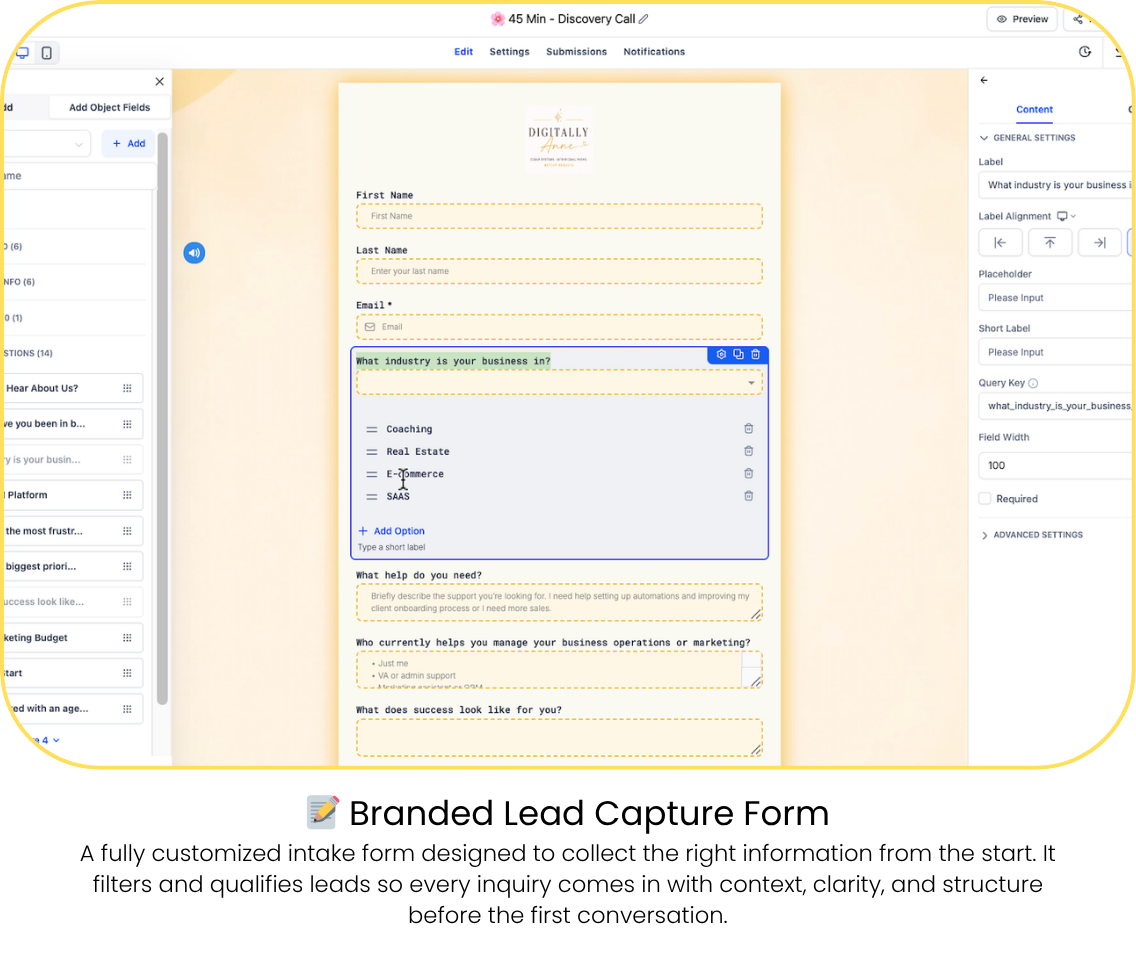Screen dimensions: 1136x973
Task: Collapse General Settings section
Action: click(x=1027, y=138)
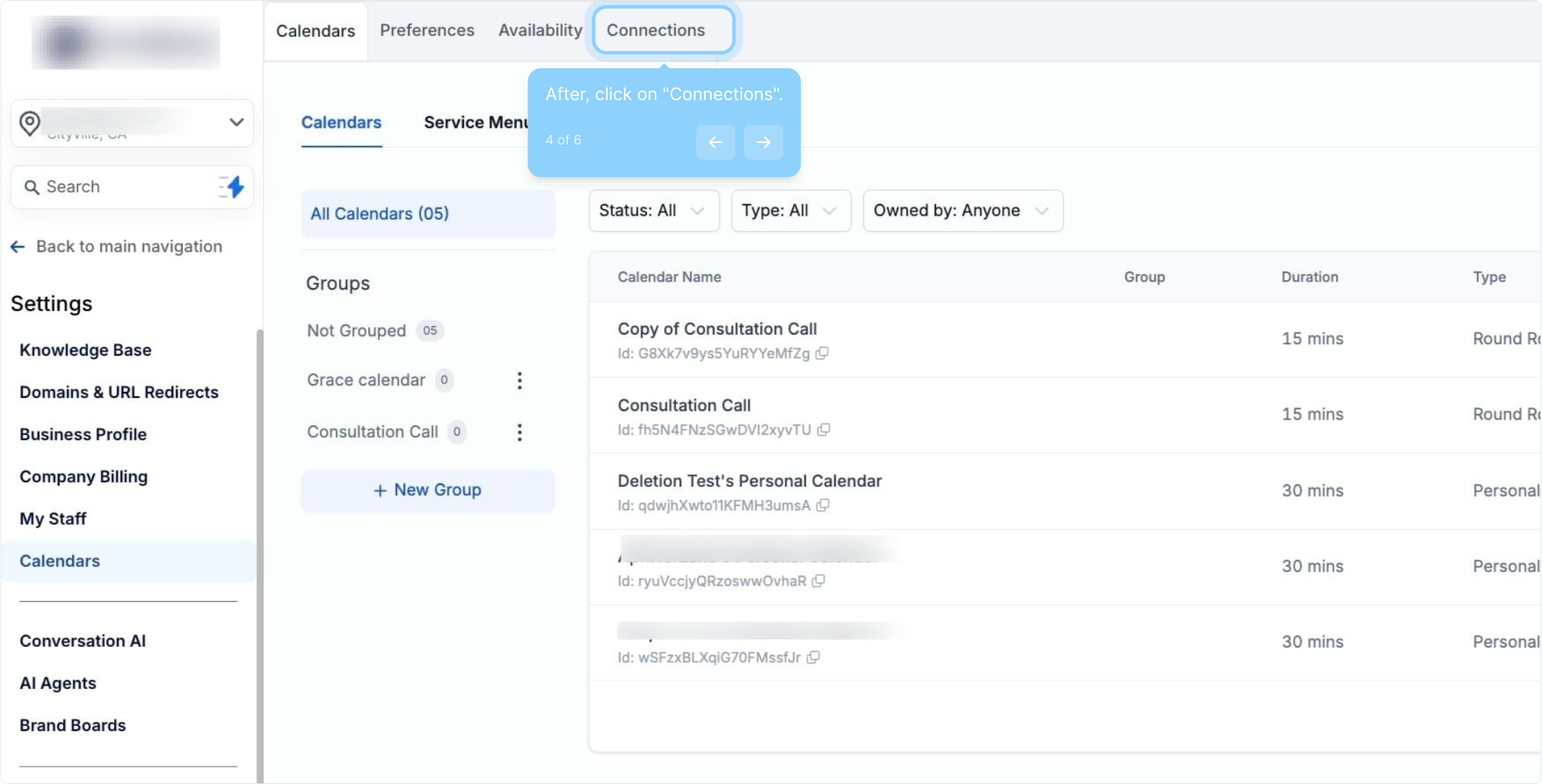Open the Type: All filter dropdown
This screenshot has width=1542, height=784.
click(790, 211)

## WHAT NEEDS TO BE DONE
Could you give every line of this listing again with "Collapse" swapped for "Expand" and nothing else changed, leaving out the pictures?

## FINISHED EXERCISE
Screen dimensions: 1136x973
Task: Expand General Settings section
Action: click(x=1027, y=138)
Open the Type: All filter dropdown
This screenshot has width=1542, height=784.
click(790, 211)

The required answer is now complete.